Background Patients with palliated hypoplastic left heart syndrome (HLHS) are now surviving into adulthood. We anticipate that these patients may develop significant morbidity related to their Fontan circulation. We sought to determine long-term complications including cardiac symptoms, structural pathology, such as ventricular failure, atrio-ventricular valve regurgitation, and rhythm disturbances.

Methods We performed a retrospective review of the case notes of all patients with HLHS under our care, reviewing clinic letters, cardiac imaging and exercise tests.

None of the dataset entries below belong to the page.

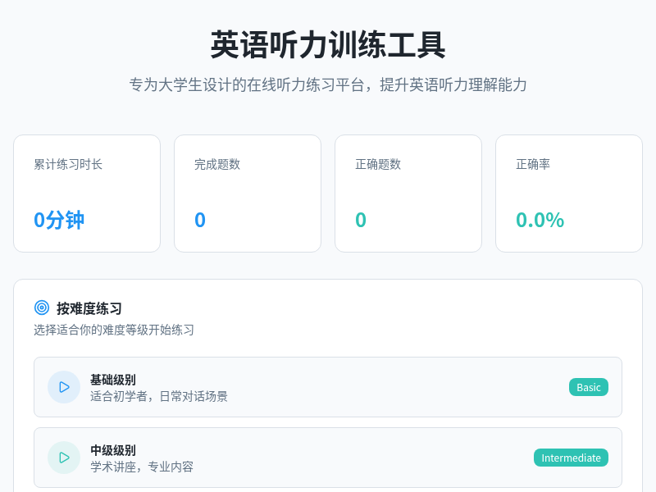Open the 基础级别 practice card
This screenshot has height=492, width=656.
[x=328, y=386]
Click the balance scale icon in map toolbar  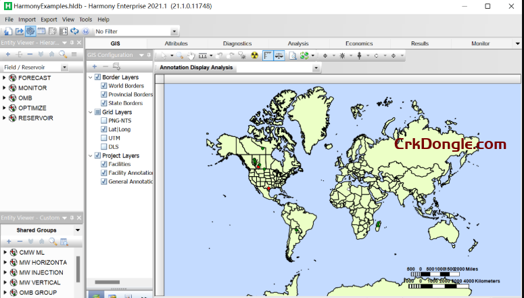(x=279, y=56)
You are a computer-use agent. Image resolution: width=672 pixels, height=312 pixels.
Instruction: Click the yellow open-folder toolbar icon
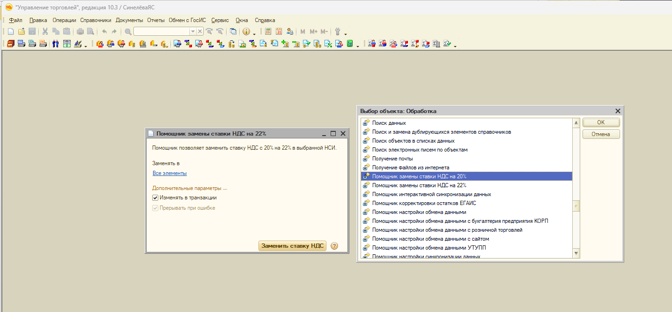(22, 31)
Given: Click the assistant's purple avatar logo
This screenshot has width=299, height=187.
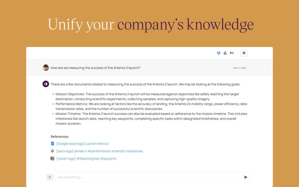Looking at the screenshot, I should click(x=45, y=84).
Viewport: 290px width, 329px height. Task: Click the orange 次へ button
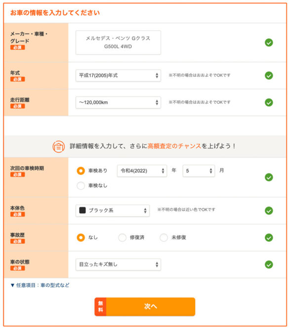pyautogui.click(x=145, y=306)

Results We identified 27 HLHS patients (75% male) with mean age 20.4 ± 2.9 years. The majority of patients (74%) had undergone a stage III (Fontan) definitive palliation.

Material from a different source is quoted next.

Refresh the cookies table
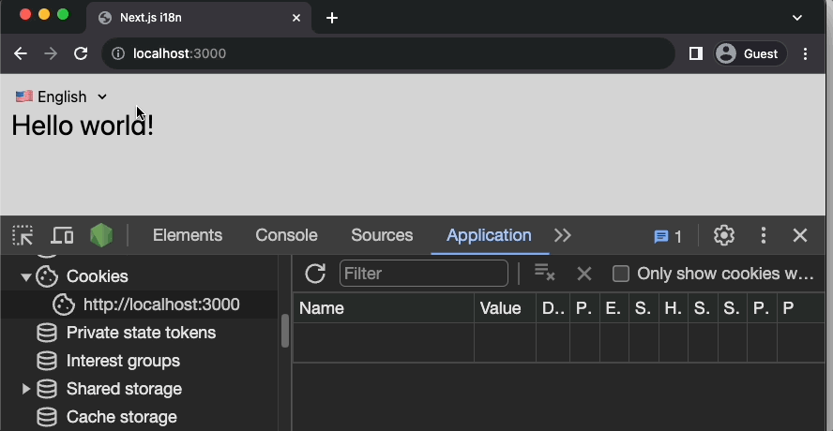(315, 274)
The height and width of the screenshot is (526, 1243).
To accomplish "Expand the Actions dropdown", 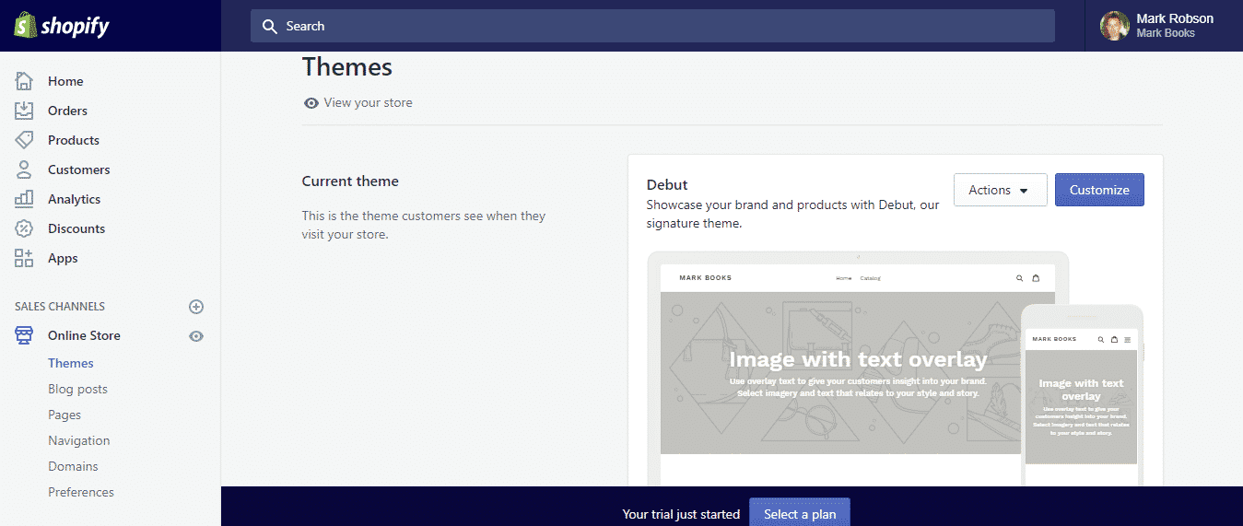I will (x=1000, y=190).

At their last clinic review, only 37% (n = 10) of patients were breathless on exertion of which 6 had NYHA III symptoms. Mean arterial saturations were 90% (range of 71–97%) and mean peak oxygen consumption (VO₂ max) was 25.3 ml/kg/min (mean 60% predicted).

70% of patients (n = 19) had evidence of systemic right ventricular impairment ranging from mild (n = 12, 44%) to severe (n = 2, 7%). 74% (n = 20) had evidence of mild or moderate systemic atrio-ventricular valve regurgitation. No patients developed significant heart failure requiring advanced therapy or cardiac transplantation.

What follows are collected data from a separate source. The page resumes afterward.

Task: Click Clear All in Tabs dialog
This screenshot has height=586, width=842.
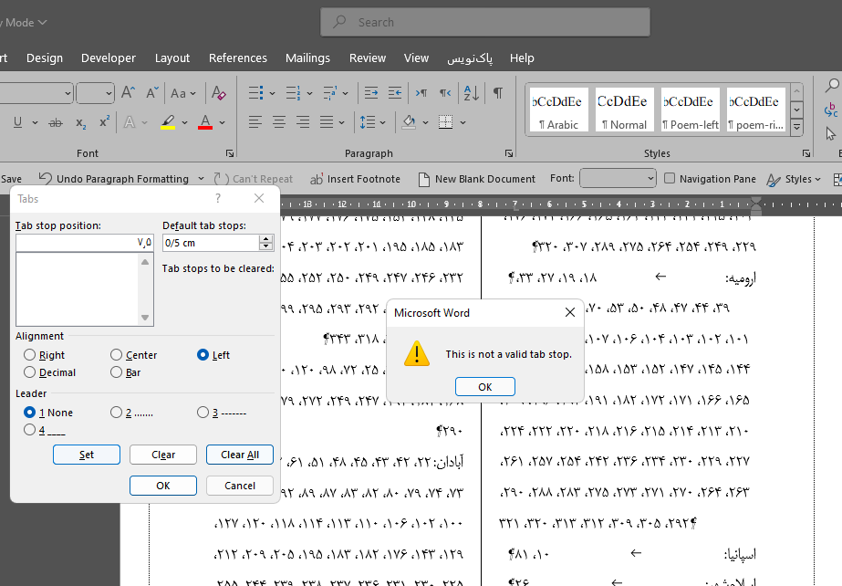Action: [239, 455]
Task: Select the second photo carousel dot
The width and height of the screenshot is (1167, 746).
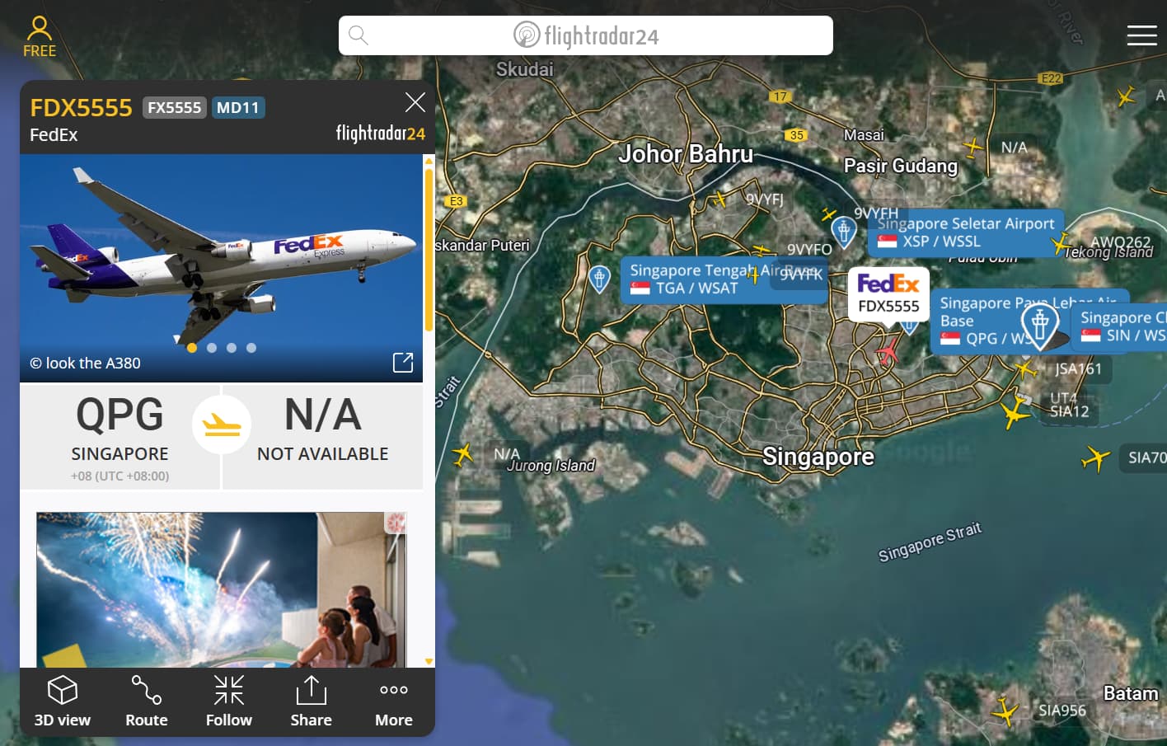Action: (212, 348)
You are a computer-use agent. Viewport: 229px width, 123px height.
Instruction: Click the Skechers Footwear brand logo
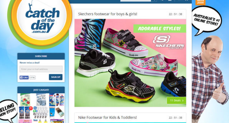point(169,42)
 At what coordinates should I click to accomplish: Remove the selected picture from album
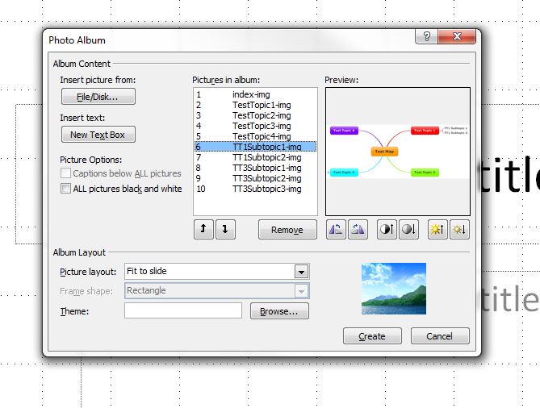[x=287, y=230]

All patients were in sinus rhythm, 30% (n = 8) had previous rhythm disorders; 3 atrial flutter requiring electrical or medical cardioversion and ablations, 1 non-sustained ventricular tachycardia and 4 bradyarrhythmias requiring permanent pacemaker insertion. 89% (n = 24) of patients were anti-coagulated with Warfarin.

1 patient suffered an ischaemic stroke. No other complications of Fontan circulation, such as hepatic dysfunction or protein losing enteropathy, were seen.

Conclusion We describe our experience of HLHS patients following transition to adult care. In general, HLHS patients reach early adulthood without any significant complications. The majority have a mild degree of systemic ventricular impairment. Rhythm disturbances are, so far, rare. Ongoing longitudinal follow up is necessary to establish the long term consequences of Fontan palliation for HLHS.